Epilogue
One Year Later
Dylan pokes at the little cake on its stand. "I think it's ready."
I swat his hand. "It's going to be full of holes if you keep that up."
In true form, Dylan can bench press 250 pounds, run a marathon, and climb precariously steep trails like a mountain goat, but somehow cannot manage enough self-control to let the top tier of his wedding cake defrost for his and Mateo's first anniversary.
"Besides, Sana's not here with the champagne yet," I remind him.
"She couldn't just grab something from the wine shop down the street?"
"Dylan. This is our ‘Jam-four-ee,'" I say, parroting the nickname that he gave this night himself, since we are celebrating four distinct occasions at once. "You think Sana wasn't going to seize on the opportunity to get one of those gigantic, toddler-size champagne bottles at the liquor store?"
His eyes light up. "Is she really?"
"Yes. And you're in charge of opening it. What else was all this lifting for, if not leading up to this specific task?"
The lights brighten around us then, illuminating the front of the shop—illuminating the brand-new Tea Tide. I glance around the familiar space with its unfamiliar new shades, and for a moment I feel a swell of pride so intense it nearly bowls me over.
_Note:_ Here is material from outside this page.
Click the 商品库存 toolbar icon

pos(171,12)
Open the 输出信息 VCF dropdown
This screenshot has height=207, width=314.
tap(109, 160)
It took a solid year of hustling out of the commercial kitchen, driving the food truck all over Benson Beach, but little by little, we carved out enough of a space for ourselves in town that we were able to bring Tea Tide back to its original location, where everything began.
This isn't the Tea Tide it used to be, though. We've swapped out the vintage teacups for cozy mugs. The dainty florals and pastels are now a little bit bigger and brighter. The tables and chairs are lighter, easier to move around the space for events and rotating weekly themed nights. There's art from local artists hanging on the walls for sale, in collaboration with the museum. It's louder and looser and Benson Beach down to its core, a "no shoes, no problem" kind of vibe, somewhere you can kick back after a long day at the beach or relax with a book. Somewhere you can walk inside and get a sense not just of Tea Tide, but of the whole town it calls home.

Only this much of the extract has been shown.